The problem isn't voice, it's natural language. Natural language is a fundamenta...

bombcar · on Nov 23, 2022

I'd be perfectly happy with a list of Siri commands that I would have to learn to be able to do things. I don't care if I ended up sounding like:

Hey Siri

Turn lights on 50 percent

For one hour

Dim over that time

Play music.

I can learn what I need to do; JUST LET ME KNOW THE MAGIC WORDS!

LooseMarmoset · on Nov 23, 2022

It's like playing Zork all over again.

guestbest · on Nov 23, 2022

A lisp compiler in a voice assistant would seem like an improvement in that the user could define objects and then express the actions to be performed in the same room. But these assistants seem to drop objects between commands making them hard to program conversationally.

I guess a list like language would be ideal and the pauses would be like parentheses

toxik · on Nov 23, 2022

But with the added complexity that sometimes the speech-to-text will just crap out completely.

LooseMarmoset · on Nov 23, 2022

Alexa, turn on lights

...I don't know how to do that

Alexa, turn lights on

...What do I turn the lights with?

Alexa, activate lights

...I don't know what you mean

...It is pitch black. You are likely to be eaten by a grue.

ALEXA TURN ON THE DAMN LIGHTS

...I don't know the word "lights"

...Oh no! You have walked into the slavering fangs of a grue!

** You have died **

bombcar · on Nov 23, 2022

Siri, turn on bathroom lights.

Downstairs or upstairs bathroom?

Downstairs.

Sorry, I didn’t understand. Downstairs it upstairs bathroom?

Downstairs bathroom.

Sorry, I didn’t understand. Downstairs it upstairs bathroom?

Cancel.

Ok. Cancelling.

Siri turn on downstairs bathroom lights.

(Turns off all lights)

gernb · on Nov 23, 2022

For me, about once a week it's

"hey siri?"

(no response, no icon),

"hey siri?"

(no response, no icon),

"hey siri?" (louder)

(no response, no icon),

"hey siri?" (louder and slower)

(no response, no icon),

reboot iphone 13 pro

"hey siri?"

works

spookthesunset · on Nov 23, 2022

“Did you mean ‘bathroom LED’ or ‘bathroom’?”

Because god help you if your device names are similar to your room names…

bombcar · on Nov 23, 2022

I’ve taken to naming my lights things like Greg, The Beacons, etc.

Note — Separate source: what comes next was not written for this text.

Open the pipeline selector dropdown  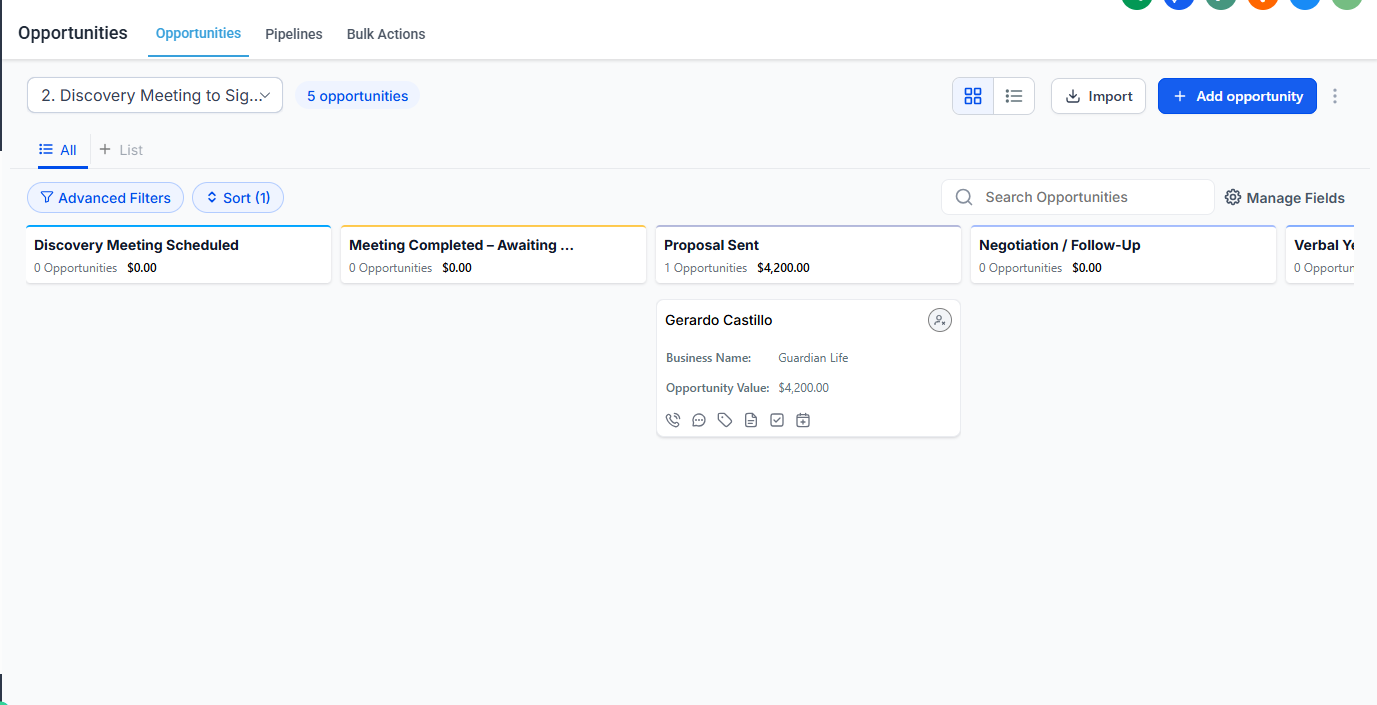155,96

And I added scenes so I can say “Gondor calls for aid” and the beacons will light.

ghaff · on Nov 23, 2022

Yes. And it may be worth noting that Zork is literally something like 50 year old parser technology.

ics · on Nov 23, 2022

Not to take away from your point (I'd like the magic list too) but to some degree, this can be worked around using Shortcuts. If you use inputs, Siri will prompt for them which is a bit slow but you could even use a dictate text and parse yourself if desired.

everdrive · on Nov 23, 2022

I highly doubt there is "a" magic list. I'll bet the magic list changes constantly.

bombcar · on Nov 23, 2022

I noticed a drop in usability about the time they went with ML.

ASalazarMX · on Nov 23, 2022

Same with the predictive keyboard, it feels more random now.

wkdneidbwf · on Nov 23, 2022

i don’t know that you can do exactly all these things, but is this the use case for custom routines in the amazon ecosystem.

you great the prompt and add one or more actions to take.

albertzeyer · on Nov 23, 2022

On the other side, humans have been fine using natural language to delegate commands to each other.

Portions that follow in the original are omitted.